_What is being asked_.
Word-for-word repetition of the records below is needed, but only from the line holding "Task: Click the -1,310 discount amount" through the final line, with pictures excluded.

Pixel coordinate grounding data
* * * * * * * * *
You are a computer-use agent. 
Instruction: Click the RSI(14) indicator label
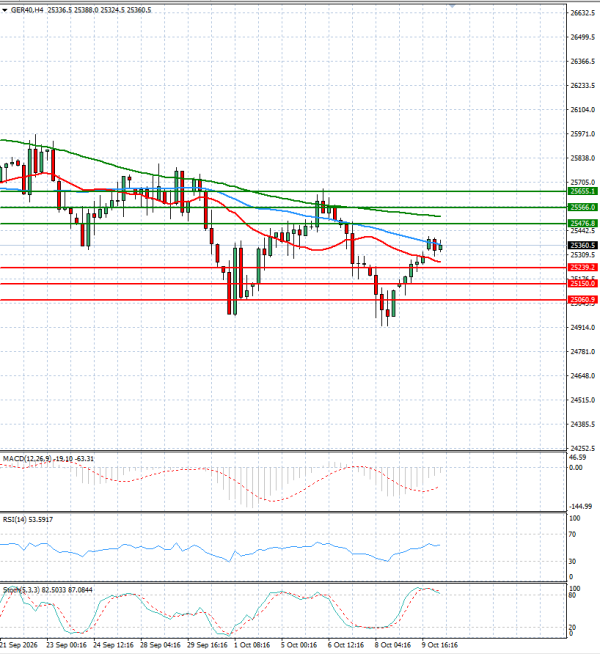15,520
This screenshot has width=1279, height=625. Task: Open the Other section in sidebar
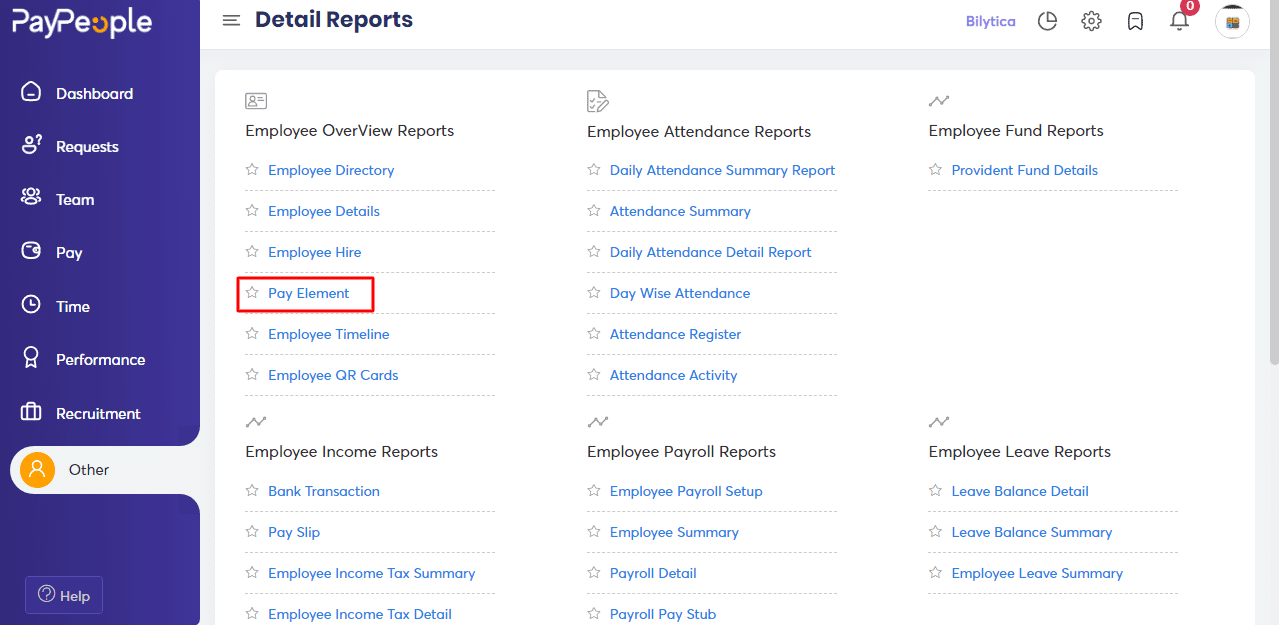coord(88,469)
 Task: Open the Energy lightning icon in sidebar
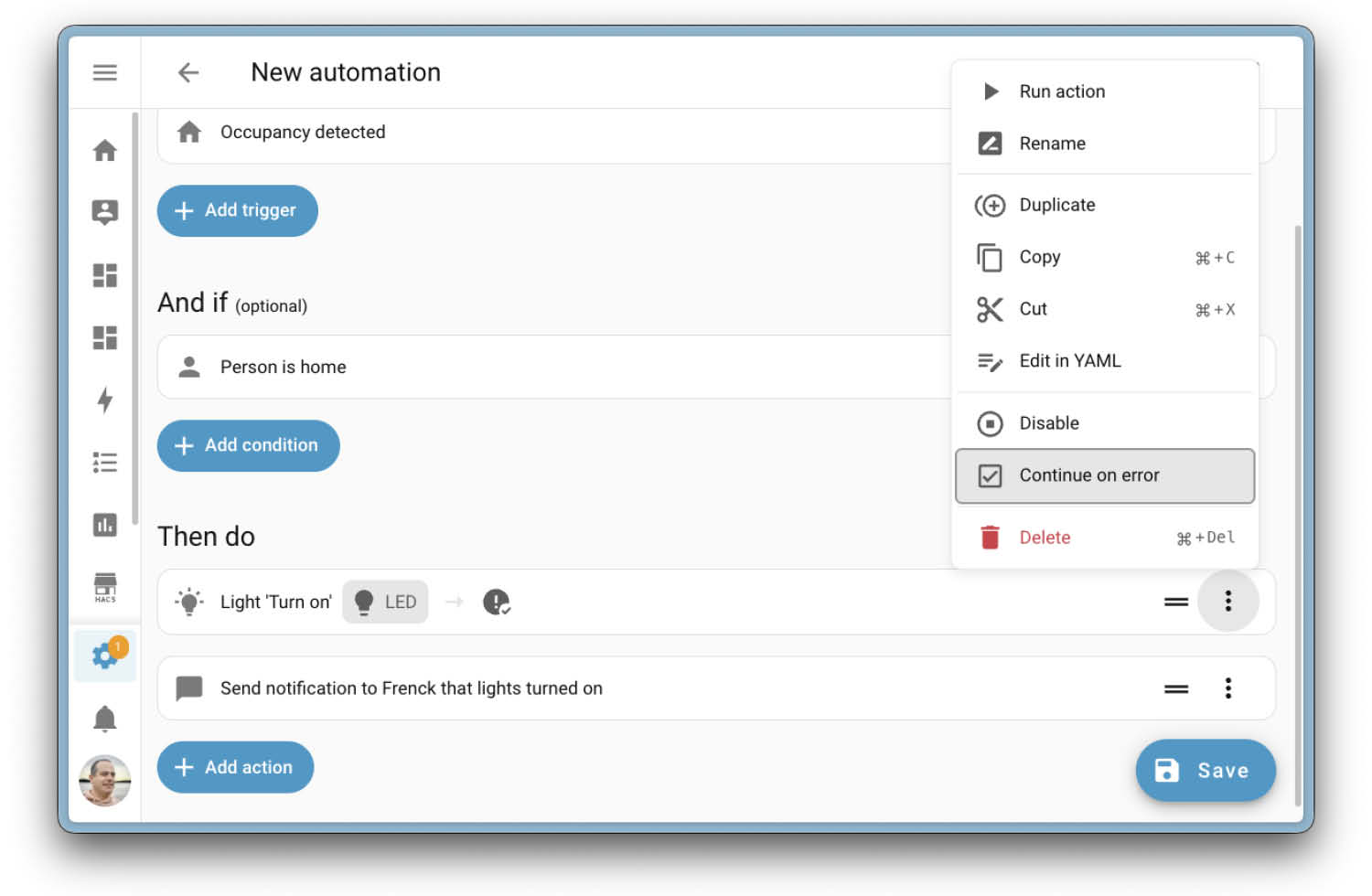click(x=105, y=400)
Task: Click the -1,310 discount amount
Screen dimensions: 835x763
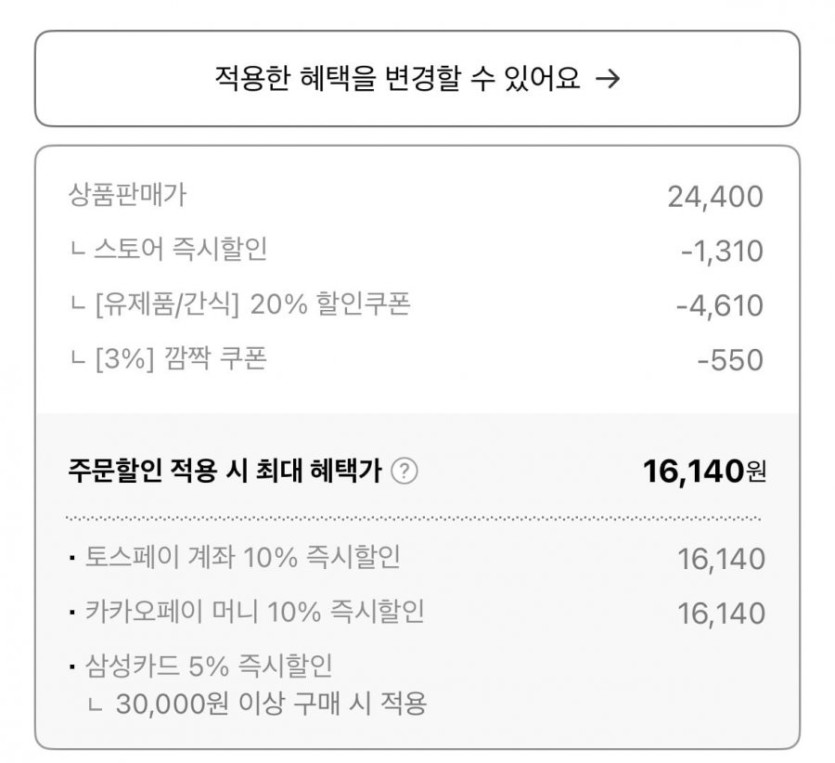Action: click(x=720, y=251)
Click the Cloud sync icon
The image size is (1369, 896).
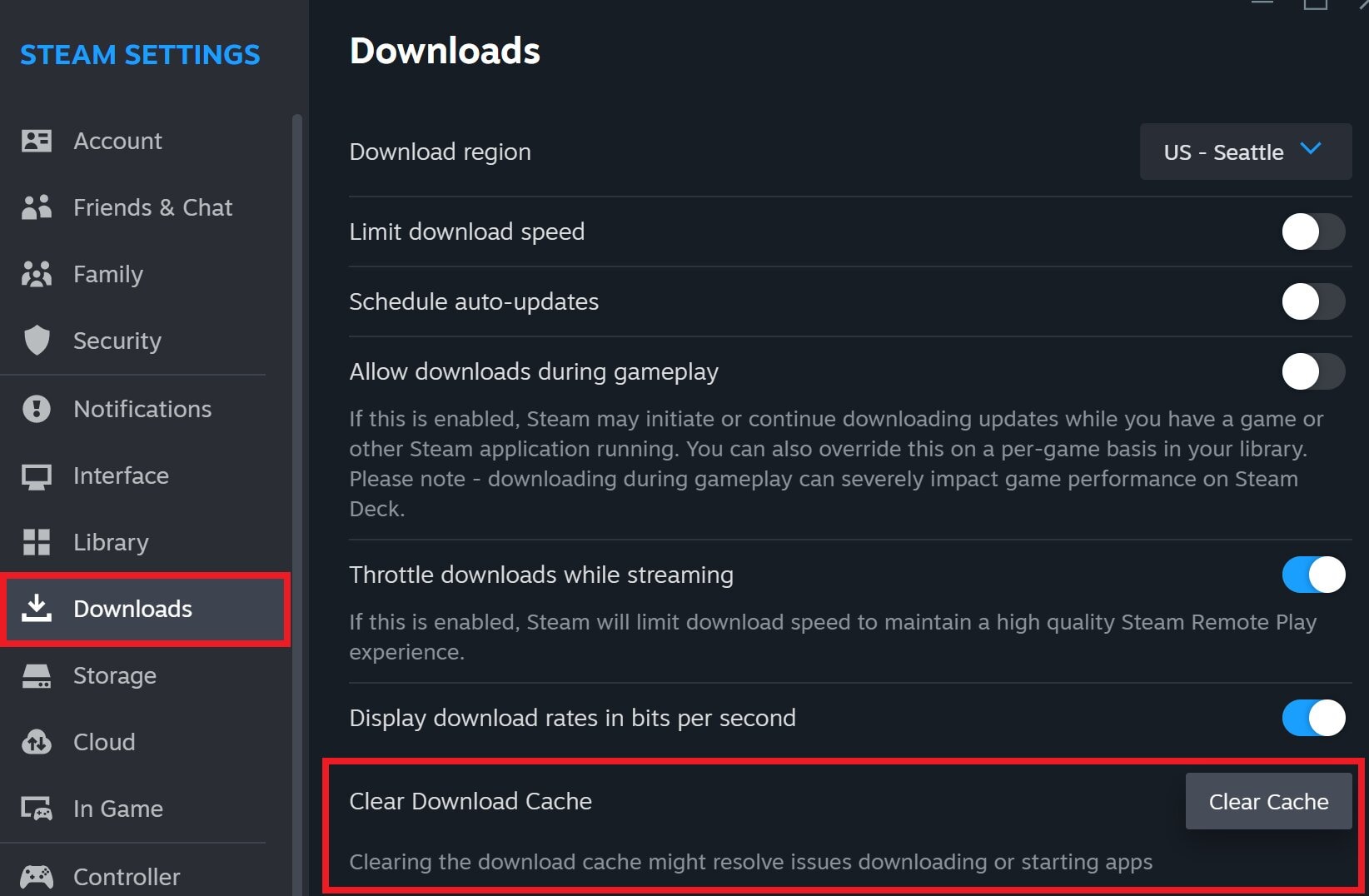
* * * * * * * * *
_Exercise answer_.
Task: Click the -1,310 discount amount
Screen dimensions: 835x763
Action: click(x=720, y=251)
Click the Cloud sync icon
The image size is (1369, 896).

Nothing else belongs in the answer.